What is Director’s Loan?

As a limited company director, the funds you withdraw from the company may be treated as a loan to you from the company; this is a Director’s loan. All such transactions have to be recorded accurately under a Director’s Loan Account (DLA).
HMRC simplifies the definition as any money taken from the company by you, as a director (or a close family member) that is not:
Any such money transfers will need to be recorded in Director’s Loan Account and there are tax implications that should be carefully considered. These will depend on the closing balance of Director’s Loan Account at your company’s financial year end.

Tax Implications

The company or director may personally be liable to pay tax on director’s loans. Tax implications depend on closing position of Director’s Loan Account:

The company owes you

If the director’s loan account is in credit, it essentially means that you have either paid into the company, loaned to the company or simply have taken less than you are owed for your salary, dividend and expense reclaims.
If you charge interest to the company on this loan, this will have to be declared as your personal income on your Personal Tax Return.
The interest will be a business expenses for the company and can be claimed against profits, however any interest paid to directors will need to be after income tax deduction and deductions to be reported to HMRC on quarterly basis.

You owe the company

If a director’s loan account is overdrawn, meaning you owe company money, you and/or the company may have to pay tax on the outstanding amount.
If the loan amount is not repaid within 9 months of company’s corporation tax period end, the company will have to pay 32.5% corporation tax on the sum.
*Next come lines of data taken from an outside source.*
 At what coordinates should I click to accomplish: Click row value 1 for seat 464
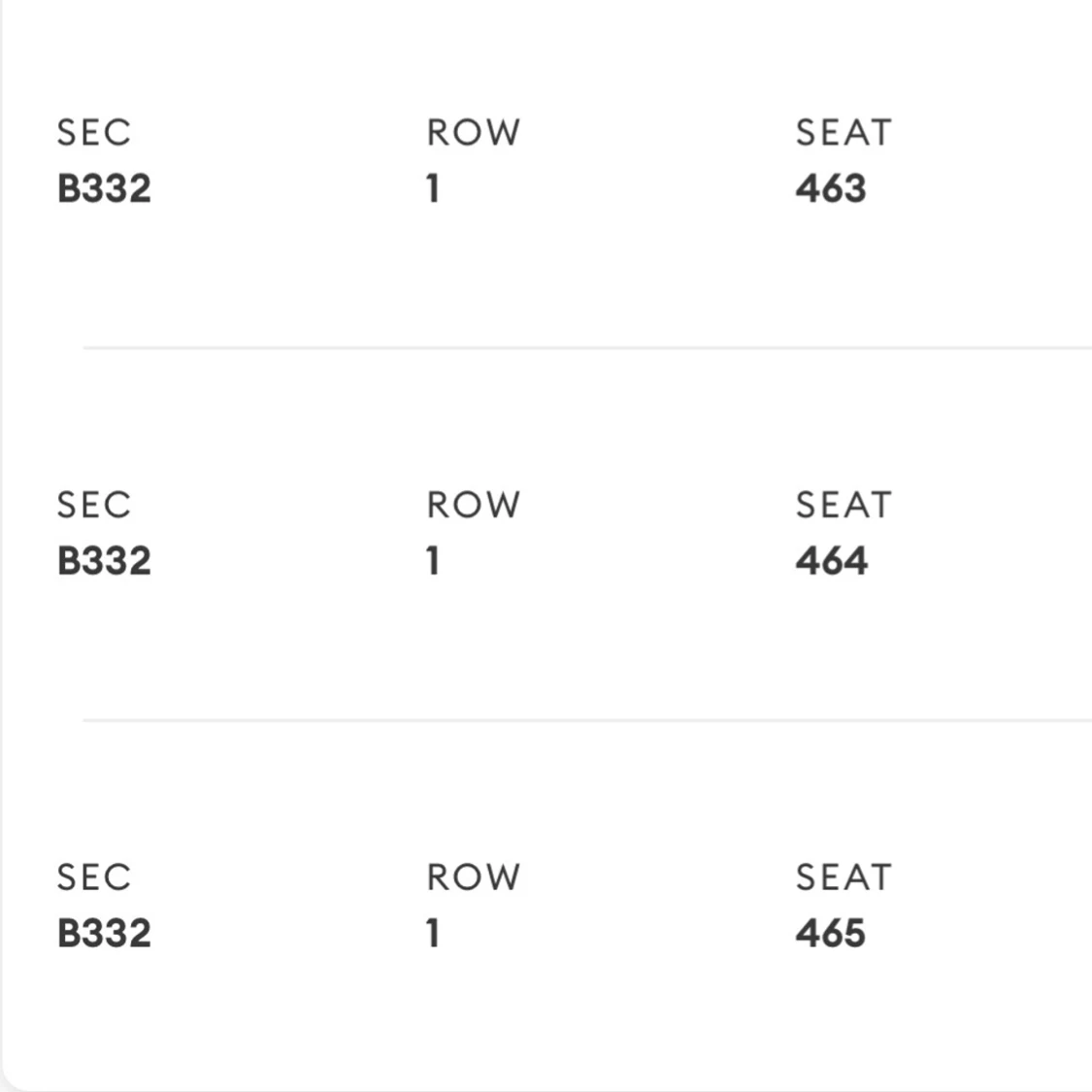click(x=433, y=561)
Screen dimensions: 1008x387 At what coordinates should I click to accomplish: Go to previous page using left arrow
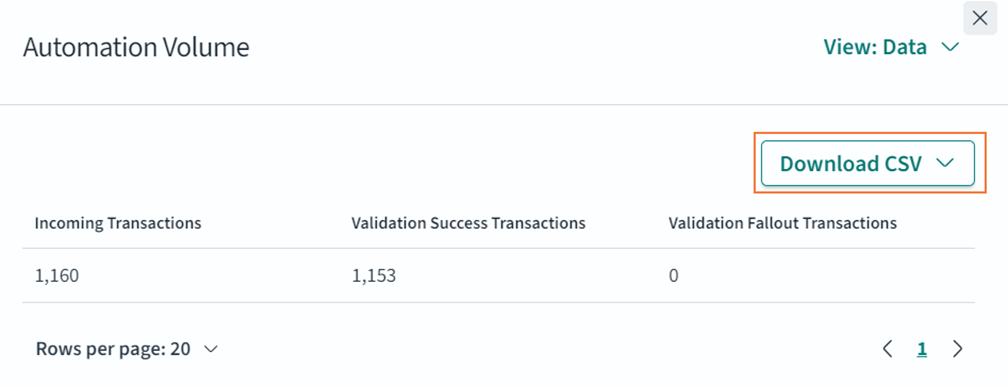[x=888, y=348]
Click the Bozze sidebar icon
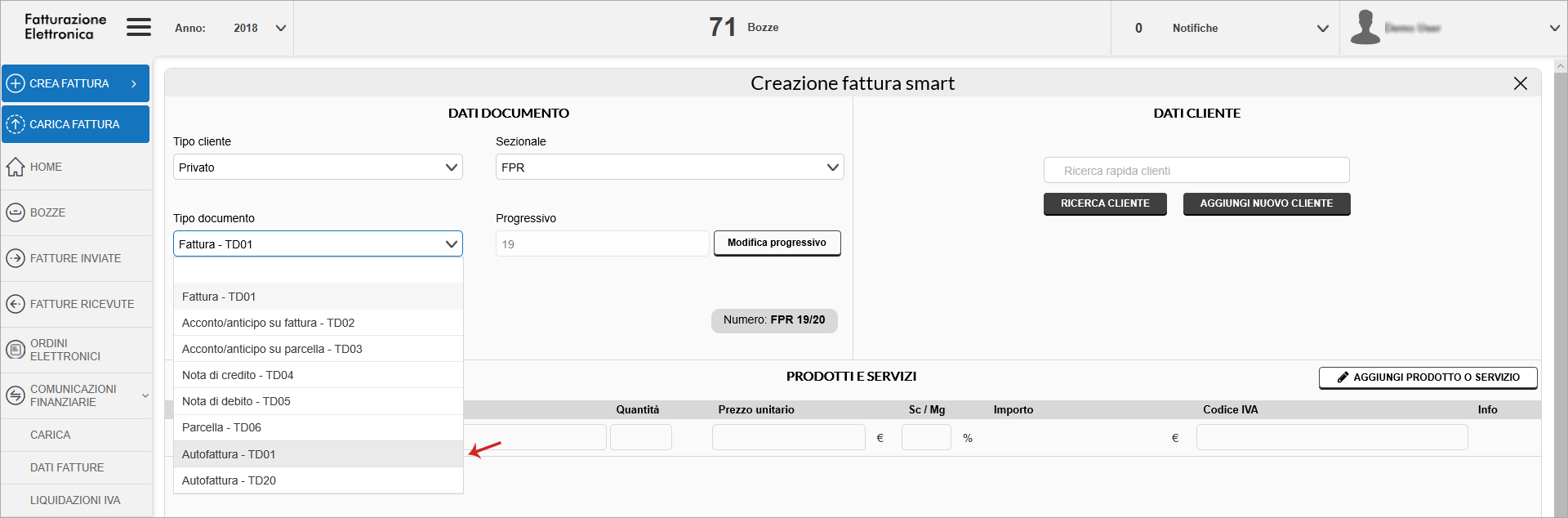1568x518 pixels. click(16, 212)
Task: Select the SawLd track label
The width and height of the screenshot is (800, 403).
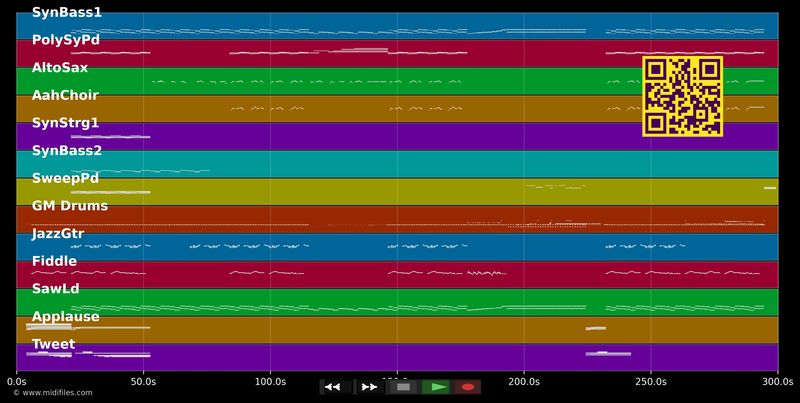Action: click(x=55, y=289)
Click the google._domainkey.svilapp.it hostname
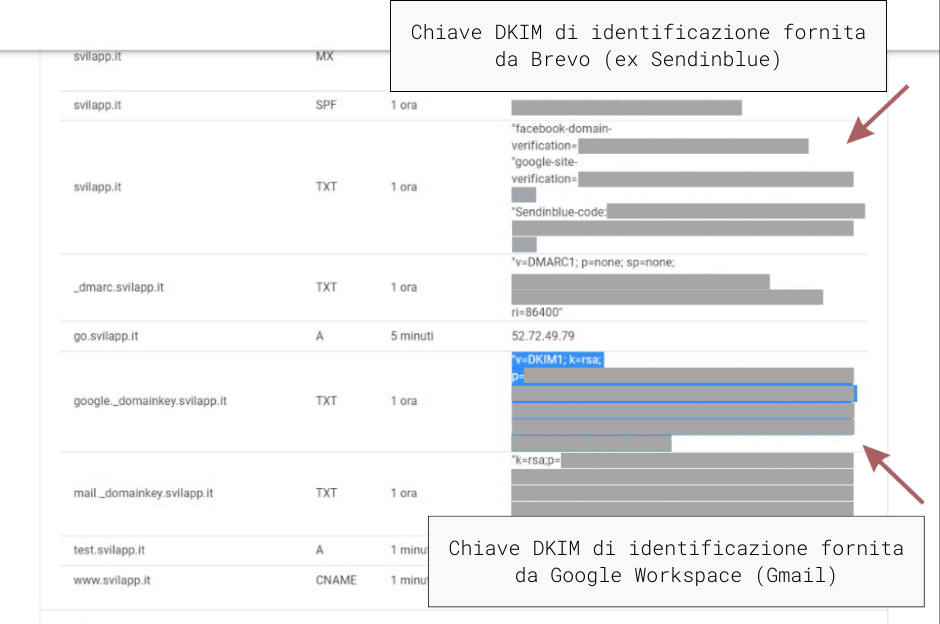The image size is (940, 624). (150, 401)
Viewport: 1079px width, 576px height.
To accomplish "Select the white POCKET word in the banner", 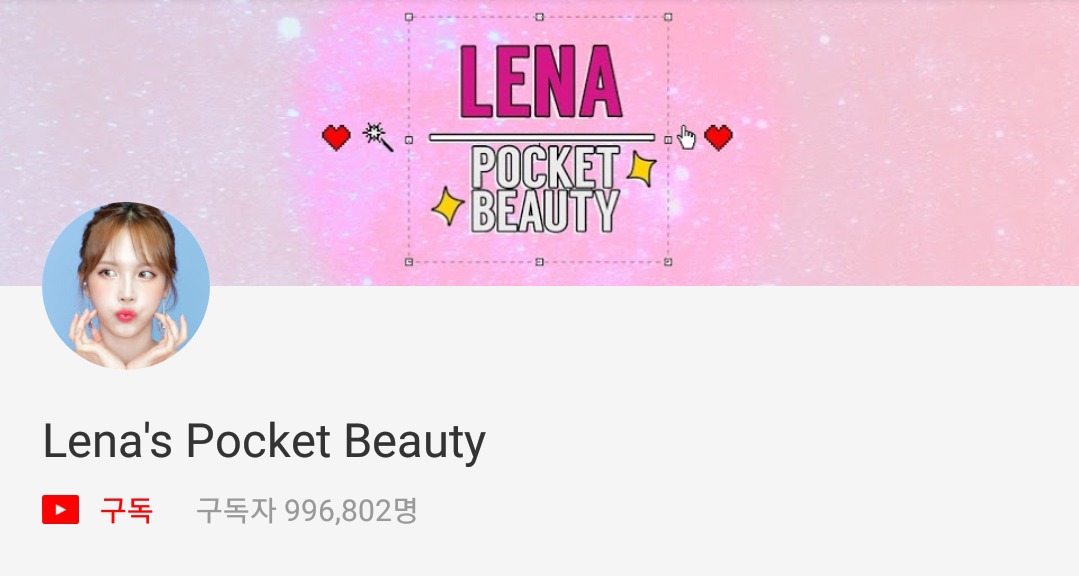I will click(x=545, y=167).
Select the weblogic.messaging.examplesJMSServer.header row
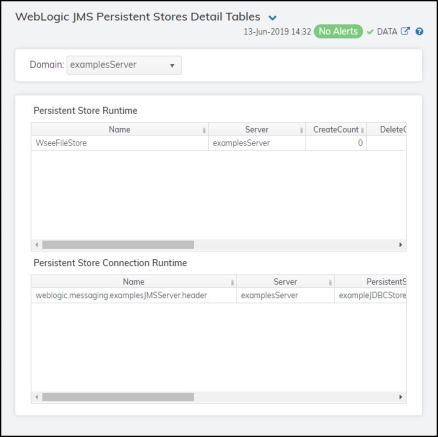Viewport: 438px width, 437px height. tap(219, 295)
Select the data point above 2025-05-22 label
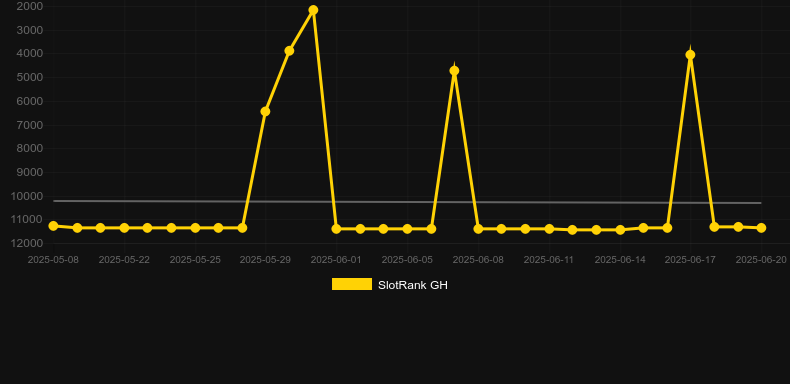 click(x=124, y=228)
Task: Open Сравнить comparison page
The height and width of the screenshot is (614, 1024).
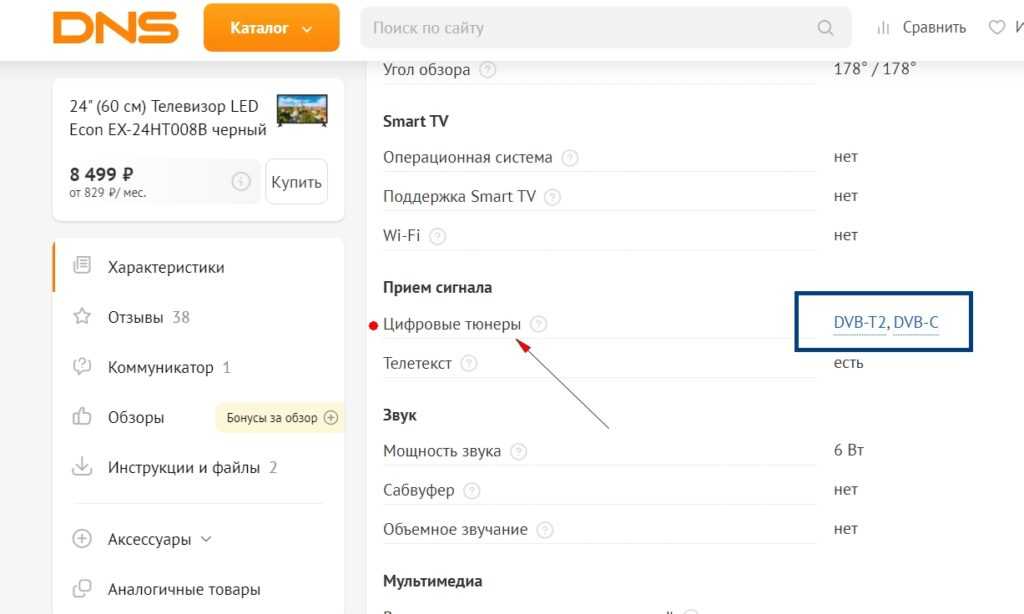Action: [922, 28]
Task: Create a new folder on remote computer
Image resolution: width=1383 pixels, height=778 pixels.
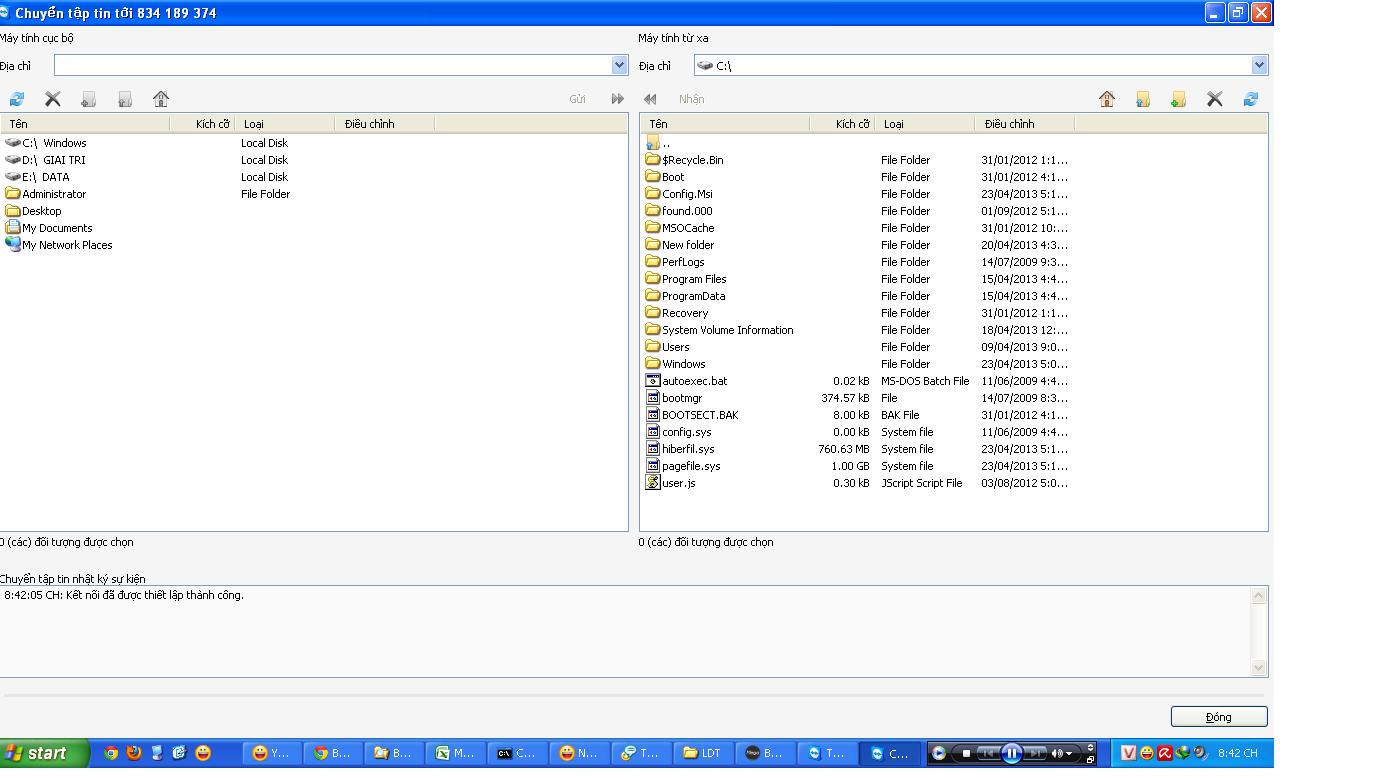Action: (x=1178, y=99)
Regardless of the amount and payment date, the amount outstanding will need to be included in company’s corporation tax return CT600.
Corporation tax paid on the loan can be reclaimed if the loan is permanently repaid, however, any interest on corporation tax cannot be reclaimed.

Written off Loans

If the loan is written off, the company will need to deduct class 1 N.I using its PAYE and the director will need to declare the written off loan amount in a Personal Tax Return which will be subject to Income Tax.

Loans over £10,000

If the loan amount is more than £10,000 at any time in the year, the company must treat the loan as ‘Benefit in Kind’ and deduct Class 1 N.I. The director will also need to include the loan on Personal Tax Return and the amount will be subject to Income Tax.

Interest on Loans

Interest on director’s account needs to be above the official rate however, If the interest paid on any loan is below the official rate, the difference will also be treated as a ‘Benefit in Kind’ and be dealt with accordingly.
Director’s Loan remains a highly complex area of the legislation and it is highly advisable to seek professional guidance from your accountant to fully understand the tax implications before a loan is considered.